Dozens of people are leaving Charlotte Thursday morning for Sanford, Fla. Rep. Rodney Moore (D-Mecklenburg) is joining the protest because the man who shot 17-year-old Trayvon Martin has not been charged.
When Moore returns, he told Eyewitness News he wants to fight the state's new Castle Doctrine Law that took effect in December.
"I think that we should revisit this law and fix it as soon as possible -- expeditiously, before there's the same type of tragedy in North Carolina," Moore said.
The law expands the set of circumstances when a person could legally shoot and kill an intruder. It states that if you are, "In your home, car or workplace, you do not have a duty to retreat from an intruder." It also says deadly force is permissible if, "You feel it's necessary to prevent imminent death or great bodily harm."
"It's egregious to me. I voted against it. We need to revisit it," Moore said.
Rep. Kelly Hastings (R-Cleveland County) sponsored the castle doctrine bill last year. He told Eyewitness News the law is intended to protect law-abiding citizens who are in clear and obvious danger.
"The way we looked at this Castle Doctrine, and all self-defense, is that you kind of have to use common sense," Hastings said.
Martin was walking back from a convenience store in an Orlando, Fla., suburb last month when neighborhood watch captain George Zimmerman shot and killed him.

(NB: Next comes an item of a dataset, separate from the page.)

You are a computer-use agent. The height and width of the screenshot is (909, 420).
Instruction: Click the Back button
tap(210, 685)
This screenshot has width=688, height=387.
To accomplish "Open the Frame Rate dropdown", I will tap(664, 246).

Investigators said Zimmerman called police and then chased Martin through a neighborhood.
He claimed he acted in self-defense following a fight with Martin.
Zimmerman has not been charged with a crime.

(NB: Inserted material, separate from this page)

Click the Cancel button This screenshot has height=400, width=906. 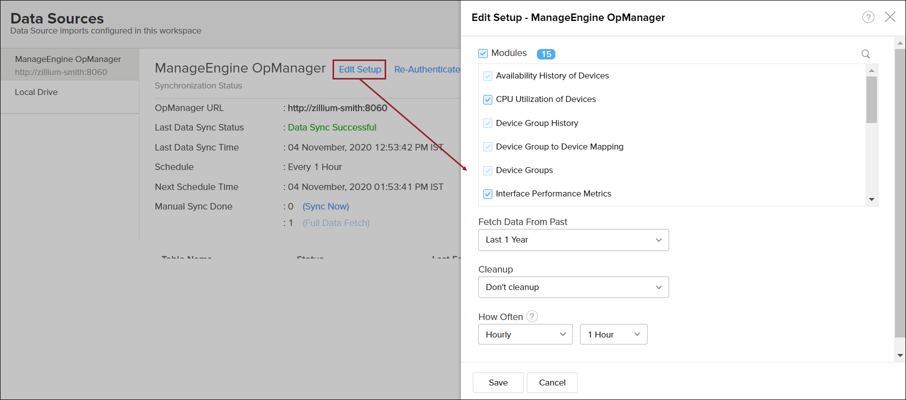tap(552, 383)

"If [Trayvon] had been white, he wouldn't have stopped him. He wouldn't have been approached at all," said Tracey Martin, Trayvon's father.
Sanford, Fla., police said Zimmerman was never charged because he's protected by a state law even stronger than North Carolina's castle doctrine.

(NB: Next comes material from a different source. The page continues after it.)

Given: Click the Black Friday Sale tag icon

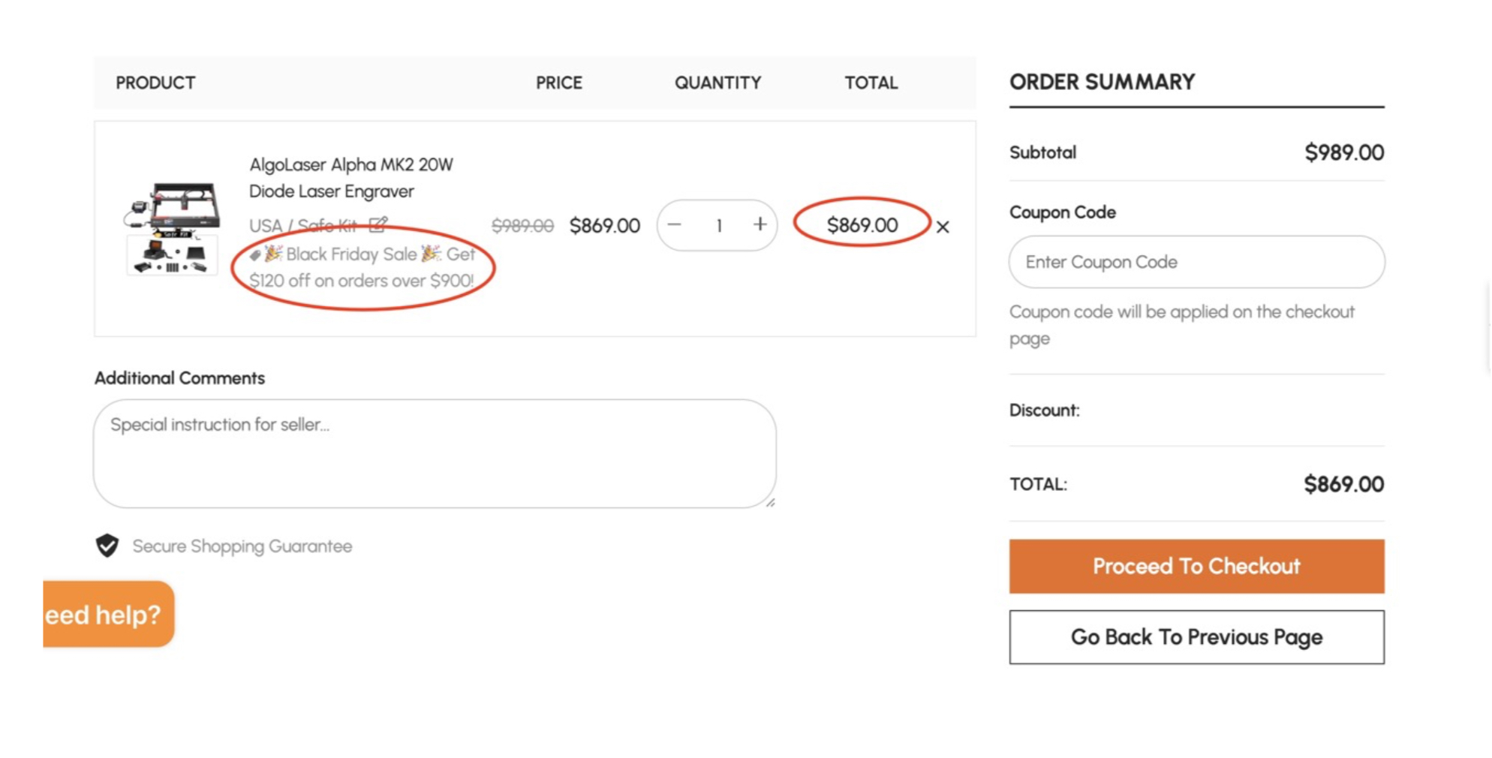Looking at the screenshot, I should coord(255,255).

Hastings said North Carolina's law clearly states where and when deadly force is appropriate, while Florida's law does not.
"In North Carolina, it has to be proportional. It has to be reasonable," Hastings said. "There has to be a legitimate fear."
The legislator behind Florida's controversial "Stand Your Ground" law said Wednesday he believes the legislation should be re-examined.